▸ YOUR ASSIGNMENT: Search the entries for the word "magnifier". Copy each line in which it is found.

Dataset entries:

+++

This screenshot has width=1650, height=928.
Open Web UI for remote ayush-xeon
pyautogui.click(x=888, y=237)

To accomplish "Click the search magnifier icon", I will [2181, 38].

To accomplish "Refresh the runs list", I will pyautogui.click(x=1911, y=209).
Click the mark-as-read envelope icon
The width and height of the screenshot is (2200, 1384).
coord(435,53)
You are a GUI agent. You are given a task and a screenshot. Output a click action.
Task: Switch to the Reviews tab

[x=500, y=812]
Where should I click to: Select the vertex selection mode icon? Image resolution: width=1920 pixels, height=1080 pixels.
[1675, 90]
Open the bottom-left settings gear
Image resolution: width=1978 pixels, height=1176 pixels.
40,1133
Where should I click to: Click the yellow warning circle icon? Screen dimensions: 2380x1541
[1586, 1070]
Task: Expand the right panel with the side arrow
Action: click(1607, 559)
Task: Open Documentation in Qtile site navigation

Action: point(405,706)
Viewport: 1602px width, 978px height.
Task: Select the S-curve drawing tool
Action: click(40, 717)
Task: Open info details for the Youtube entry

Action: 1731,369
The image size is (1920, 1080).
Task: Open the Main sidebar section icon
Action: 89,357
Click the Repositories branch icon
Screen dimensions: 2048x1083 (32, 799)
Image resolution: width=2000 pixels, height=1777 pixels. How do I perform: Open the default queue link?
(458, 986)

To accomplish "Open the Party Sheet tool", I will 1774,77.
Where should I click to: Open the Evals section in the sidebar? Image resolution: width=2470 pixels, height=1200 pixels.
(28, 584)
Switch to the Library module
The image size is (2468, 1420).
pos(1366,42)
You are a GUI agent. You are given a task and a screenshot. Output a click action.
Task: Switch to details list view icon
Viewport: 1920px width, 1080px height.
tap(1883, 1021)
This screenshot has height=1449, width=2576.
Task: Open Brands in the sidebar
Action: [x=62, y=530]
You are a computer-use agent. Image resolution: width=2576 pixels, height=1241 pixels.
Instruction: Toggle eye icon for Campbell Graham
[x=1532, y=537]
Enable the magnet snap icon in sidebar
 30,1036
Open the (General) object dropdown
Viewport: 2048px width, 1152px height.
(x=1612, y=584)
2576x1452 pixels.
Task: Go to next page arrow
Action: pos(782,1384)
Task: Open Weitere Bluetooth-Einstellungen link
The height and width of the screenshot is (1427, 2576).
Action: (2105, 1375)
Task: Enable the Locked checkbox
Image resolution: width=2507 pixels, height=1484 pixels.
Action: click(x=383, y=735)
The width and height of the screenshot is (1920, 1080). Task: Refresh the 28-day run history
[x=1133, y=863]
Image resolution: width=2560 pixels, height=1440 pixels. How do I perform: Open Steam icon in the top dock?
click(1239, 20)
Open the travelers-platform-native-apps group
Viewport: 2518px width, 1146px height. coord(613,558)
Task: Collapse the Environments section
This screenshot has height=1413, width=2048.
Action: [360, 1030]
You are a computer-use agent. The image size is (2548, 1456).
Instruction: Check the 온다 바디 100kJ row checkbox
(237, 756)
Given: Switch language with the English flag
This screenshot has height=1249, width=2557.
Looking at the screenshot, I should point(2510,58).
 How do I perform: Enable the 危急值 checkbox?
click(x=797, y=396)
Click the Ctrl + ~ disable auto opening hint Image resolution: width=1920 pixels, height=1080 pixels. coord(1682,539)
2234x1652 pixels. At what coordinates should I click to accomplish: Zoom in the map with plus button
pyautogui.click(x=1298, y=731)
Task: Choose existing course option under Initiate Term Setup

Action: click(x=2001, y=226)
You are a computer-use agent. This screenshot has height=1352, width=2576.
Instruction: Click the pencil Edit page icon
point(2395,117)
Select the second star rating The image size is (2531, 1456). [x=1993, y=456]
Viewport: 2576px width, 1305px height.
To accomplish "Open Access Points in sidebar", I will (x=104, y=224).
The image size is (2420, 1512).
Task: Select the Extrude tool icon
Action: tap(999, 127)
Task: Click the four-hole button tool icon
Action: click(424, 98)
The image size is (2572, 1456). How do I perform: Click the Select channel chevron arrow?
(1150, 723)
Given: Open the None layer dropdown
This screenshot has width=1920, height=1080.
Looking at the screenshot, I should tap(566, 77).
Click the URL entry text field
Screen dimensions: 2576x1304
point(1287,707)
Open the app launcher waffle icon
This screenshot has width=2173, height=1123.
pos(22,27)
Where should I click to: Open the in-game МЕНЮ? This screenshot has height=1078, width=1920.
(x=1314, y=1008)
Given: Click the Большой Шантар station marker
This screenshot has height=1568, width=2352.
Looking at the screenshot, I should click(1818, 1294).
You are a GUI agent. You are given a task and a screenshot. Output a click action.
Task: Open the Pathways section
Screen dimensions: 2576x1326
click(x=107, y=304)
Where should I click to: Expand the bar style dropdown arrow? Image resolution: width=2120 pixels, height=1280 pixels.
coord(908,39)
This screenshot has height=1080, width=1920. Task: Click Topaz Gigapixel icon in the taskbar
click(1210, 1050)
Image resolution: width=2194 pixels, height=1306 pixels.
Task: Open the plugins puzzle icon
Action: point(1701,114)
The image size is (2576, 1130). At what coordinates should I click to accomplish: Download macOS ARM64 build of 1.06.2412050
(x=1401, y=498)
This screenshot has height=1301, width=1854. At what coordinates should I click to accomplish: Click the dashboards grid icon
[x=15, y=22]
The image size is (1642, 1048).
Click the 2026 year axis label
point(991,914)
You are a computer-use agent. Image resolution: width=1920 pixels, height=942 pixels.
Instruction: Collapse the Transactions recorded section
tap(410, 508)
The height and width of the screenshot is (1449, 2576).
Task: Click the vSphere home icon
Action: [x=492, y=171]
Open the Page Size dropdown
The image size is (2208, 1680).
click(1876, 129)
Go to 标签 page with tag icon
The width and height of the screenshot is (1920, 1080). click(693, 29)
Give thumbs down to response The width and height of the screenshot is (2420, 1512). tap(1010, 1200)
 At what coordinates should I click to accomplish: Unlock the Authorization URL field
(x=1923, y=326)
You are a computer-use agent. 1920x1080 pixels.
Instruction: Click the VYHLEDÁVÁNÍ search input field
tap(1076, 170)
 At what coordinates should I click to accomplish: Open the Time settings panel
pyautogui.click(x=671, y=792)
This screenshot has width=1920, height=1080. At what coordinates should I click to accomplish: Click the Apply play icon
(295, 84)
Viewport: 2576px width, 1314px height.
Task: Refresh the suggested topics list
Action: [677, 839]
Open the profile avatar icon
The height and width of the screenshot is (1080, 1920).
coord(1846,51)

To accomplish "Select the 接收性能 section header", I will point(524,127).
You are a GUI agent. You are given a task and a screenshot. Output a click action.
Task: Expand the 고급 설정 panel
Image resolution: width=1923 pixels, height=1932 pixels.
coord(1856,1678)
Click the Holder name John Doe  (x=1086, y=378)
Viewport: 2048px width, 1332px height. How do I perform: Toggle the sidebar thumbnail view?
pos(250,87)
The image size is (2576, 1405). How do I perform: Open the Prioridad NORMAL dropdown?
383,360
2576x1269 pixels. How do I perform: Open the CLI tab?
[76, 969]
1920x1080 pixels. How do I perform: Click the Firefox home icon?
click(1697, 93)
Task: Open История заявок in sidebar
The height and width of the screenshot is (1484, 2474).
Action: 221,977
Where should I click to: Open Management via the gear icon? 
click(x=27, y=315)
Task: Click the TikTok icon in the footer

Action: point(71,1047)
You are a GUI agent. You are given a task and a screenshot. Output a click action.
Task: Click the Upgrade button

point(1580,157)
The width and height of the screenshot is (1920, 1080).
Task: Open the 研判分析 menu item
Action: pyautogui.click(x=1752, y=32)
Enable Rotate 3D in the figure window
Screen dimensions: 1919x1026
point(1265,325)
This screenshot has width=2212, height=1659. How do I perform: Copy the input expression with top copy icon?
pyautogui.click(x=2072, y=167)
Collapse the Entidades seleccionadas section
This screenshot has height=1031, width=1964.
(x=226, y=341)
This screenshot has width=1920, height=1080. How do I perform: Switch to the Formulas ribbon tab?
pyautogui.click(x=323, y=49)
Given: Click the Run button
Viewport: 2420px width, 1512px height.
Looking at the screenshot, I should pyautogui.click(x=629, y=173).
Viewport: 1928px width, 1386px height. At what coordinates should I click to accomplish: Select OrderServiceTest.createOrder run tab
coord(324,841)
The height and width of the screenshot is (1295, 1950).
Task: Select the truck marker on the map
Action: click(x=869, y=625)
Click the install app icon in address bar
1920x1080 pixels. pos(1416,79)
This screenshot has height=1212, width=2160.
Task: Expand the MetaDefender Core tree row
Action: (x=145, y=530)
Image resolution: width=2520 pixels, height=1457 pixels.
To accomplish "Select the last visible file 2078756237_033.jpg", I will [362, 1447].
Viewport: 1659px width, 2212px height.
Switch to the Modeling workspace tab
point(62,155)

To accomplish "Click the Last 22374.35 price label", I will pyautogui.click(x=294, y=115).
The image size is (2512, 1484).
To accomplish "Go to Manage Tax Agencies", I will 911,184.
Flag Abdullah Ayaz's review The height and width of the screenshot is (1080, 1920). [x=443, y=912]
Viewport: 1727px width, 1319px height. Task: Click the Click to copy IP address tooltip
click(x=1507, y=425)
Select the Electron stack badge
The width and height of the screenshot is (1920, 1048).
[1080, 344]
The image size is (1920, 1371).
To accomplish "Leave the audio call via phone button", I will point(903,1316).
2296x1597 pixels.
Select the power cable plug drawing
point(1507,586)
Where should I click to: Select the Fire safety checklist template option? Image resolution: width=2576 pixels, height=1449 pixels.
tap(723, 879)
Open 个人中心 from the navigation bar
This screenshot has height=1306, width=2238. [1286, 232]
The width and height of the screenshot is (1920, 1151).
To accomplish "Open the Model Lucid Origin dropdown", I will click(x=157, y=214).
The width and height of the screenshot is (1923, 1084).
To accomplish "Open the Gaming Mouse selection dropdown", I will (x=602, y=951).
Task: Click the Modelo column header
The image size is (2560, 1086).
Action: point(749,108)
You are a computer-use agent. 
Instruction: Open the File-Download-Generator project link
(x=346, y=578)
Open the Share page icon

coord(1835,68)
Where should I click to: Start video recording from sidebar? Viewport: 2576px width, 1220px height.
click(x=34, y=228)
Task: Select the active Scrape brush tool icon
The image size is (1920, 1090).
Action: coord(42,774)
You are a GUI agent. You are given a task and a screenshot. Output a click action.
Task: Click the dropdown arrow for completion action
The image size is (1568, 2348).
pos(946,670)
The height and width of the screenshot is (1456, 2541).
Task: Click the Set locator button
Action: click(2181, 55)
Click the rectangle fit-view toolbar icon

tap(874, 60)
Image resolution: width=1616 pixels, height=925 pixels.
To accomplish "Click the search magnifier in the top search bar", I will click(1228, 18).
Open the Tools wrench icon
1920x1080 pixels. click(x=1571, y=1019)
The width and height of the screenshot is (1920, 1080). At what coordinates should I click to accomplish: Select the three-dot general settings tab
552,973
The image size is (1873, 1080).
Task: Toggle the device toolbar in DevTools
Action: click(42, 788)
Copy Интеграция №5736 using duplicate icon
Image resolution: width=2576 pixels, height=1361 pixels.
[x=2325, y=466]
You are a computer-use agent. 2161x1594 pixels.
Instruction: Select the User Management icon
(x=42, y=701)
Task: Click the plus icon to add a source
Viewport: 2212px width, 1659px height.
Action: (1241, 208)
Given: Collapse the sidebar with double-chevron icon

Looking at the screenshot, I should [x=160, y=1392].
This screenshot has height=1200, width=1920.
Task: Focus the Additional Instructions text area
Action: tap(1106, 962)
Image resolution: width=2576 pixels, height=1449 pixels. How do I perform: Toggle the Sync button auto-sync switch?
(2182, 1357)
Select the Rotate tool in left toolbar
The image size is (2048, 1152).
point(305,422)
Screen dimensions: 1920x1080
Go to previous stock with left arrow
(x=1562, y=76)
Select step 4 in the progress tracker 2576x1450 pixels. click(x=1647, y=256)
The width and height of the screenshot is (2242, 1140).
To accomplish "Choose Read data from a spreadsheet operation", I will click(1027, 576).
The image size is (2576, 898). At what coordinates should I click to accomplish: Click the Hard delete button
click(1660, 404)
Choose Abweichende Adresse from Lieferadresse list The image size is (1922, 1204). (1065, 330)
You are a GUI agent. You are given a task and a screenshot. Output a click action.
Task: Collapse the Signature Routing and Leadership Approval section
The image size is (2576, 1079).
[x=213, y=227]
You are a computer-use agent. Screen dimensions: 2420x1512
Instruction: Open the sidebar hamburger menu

+++

▸ OUTPUT BELOW:
To accomplish "Click the search magnifier icon", I will [2181, 38].
To accomplish "Click the search magnifier in the top search bar", I will click(1228, 18).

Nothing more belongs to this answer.